▶ Document excerpt

****************************************

Let's talk SOPA

There’s really two ways to combat piracy –

  1. Make piracy so horribly painful that 99% of the pirates give up

  2. Offer a better service than the pirates

The first is almost ludicrous, because funnily enough, all of the difficult to crack DRM (which tends to be cracked anyway) relies on mechanisms that causes people to revolt and boycott the company (like Ubisoft’s “must always be online” DRM).

The second is what Steam and iTunes are doing, and it works. I think movies and TV are still catching up. A season of TV, in my opinion, feels a little overpriced compared to other property, but I think Netflix’s streaming service is a step in the right direction.

Edit: I also think movies are in the overpriced range, a DVD can cost 15-20 dollars for, what, two hours of entertainment? Sure, you can make the “you can play it whenever you want” argument, but it takes me at least 5 hours to beat most simple indie games, and those run you about 5-10 bucks.

Also take a look at SciFi internet publisher Baen. Beats all competitors on value & price, gives away a lot and still makes money. What’s not to like?

****************************************

▶ Data shown
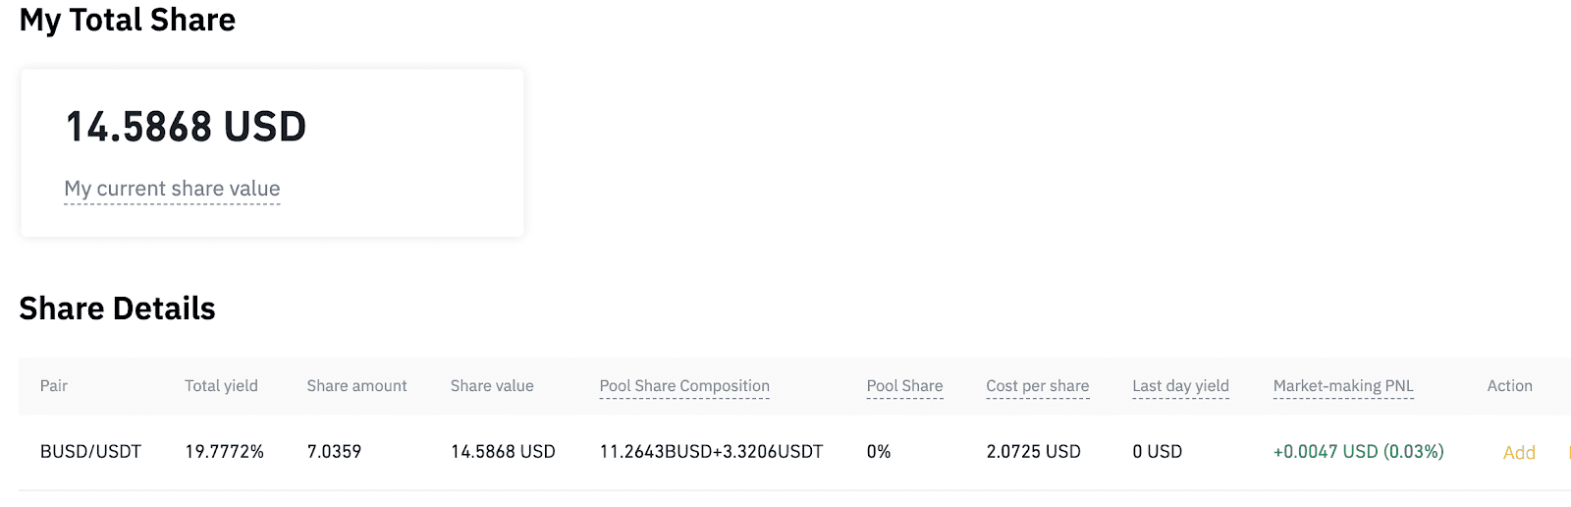Image resolution: width=1571 pixels, height=507 pixels.
Task: Click the +0.0047 USD (0.03%) PNL value
Action: pos(1358,452)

****************************************

▶ Written exercise 1
Could you repeat a passage of the SOPA post word for word, starting at "The second is" and ending at "the right direction."?
▶ Written exercise 2
Do the following statements agree with the SOPA post? Answer yes or no for each, quoting the words of the post that decide it.
(a) A DVD can cost 15 to 20 dollars.
(b) Netflix's streaming service is called a step backward.
(c) Baen gives away a lot but loses money.
▶ Written exercise 3
In the SOPA post, whose DRM is given as the "must always be online" example?

▶ Task output 1
The second is what Steam and iTunes are doing, and it works. I think movies and TV are still catching up. A season of TV, in my opinion, feels a little overpriced compared to other property, but I think Netflix’s streaming service is a step in the right direction.

▶ Task output 2
(a) Yes: "a DVD can cost 15-20 dollars"
(b) No: "Netflix’s streaming service is a step in the right direction"
(c) No: "gives away a lot and still makes money"

▶ Task output 3
Ubisoft’s